--- Dataset rows ---
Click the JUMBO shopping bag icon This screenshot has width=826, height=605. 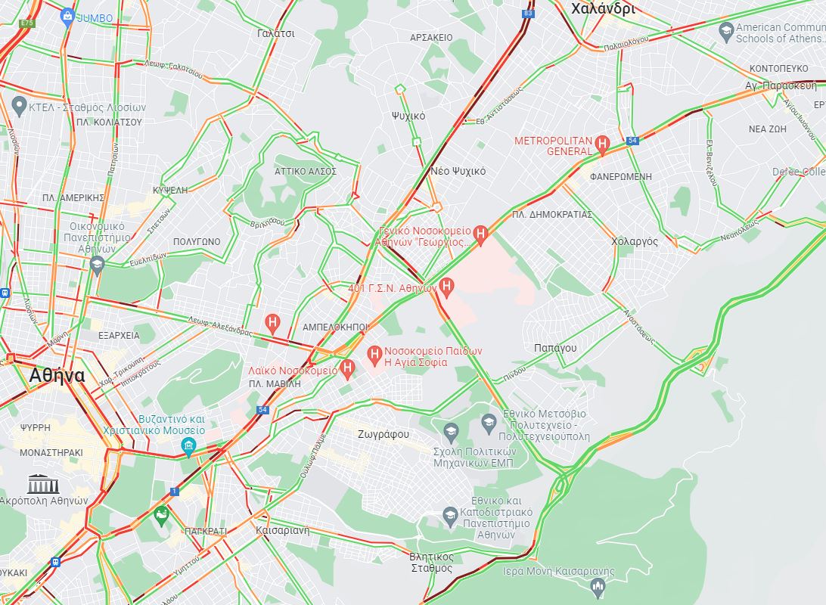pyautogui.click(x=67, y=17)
--
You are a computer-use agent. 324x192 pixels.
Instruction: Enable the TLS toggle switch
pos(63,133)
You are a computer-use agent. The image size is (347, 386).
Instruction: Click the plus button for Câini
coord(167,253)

--- What is required ---
Please give back only the records between the lines holding "You are a computer-use agent. The" and "coord(167,253)", inclusive, with "plus" swapped for "add". Leave everything else in those lines unchanged.

--- Response to the task ---
You are a computer-use agent. The image size is (347, 386).
Instruction: Click the add button for Câini
coord(167,253)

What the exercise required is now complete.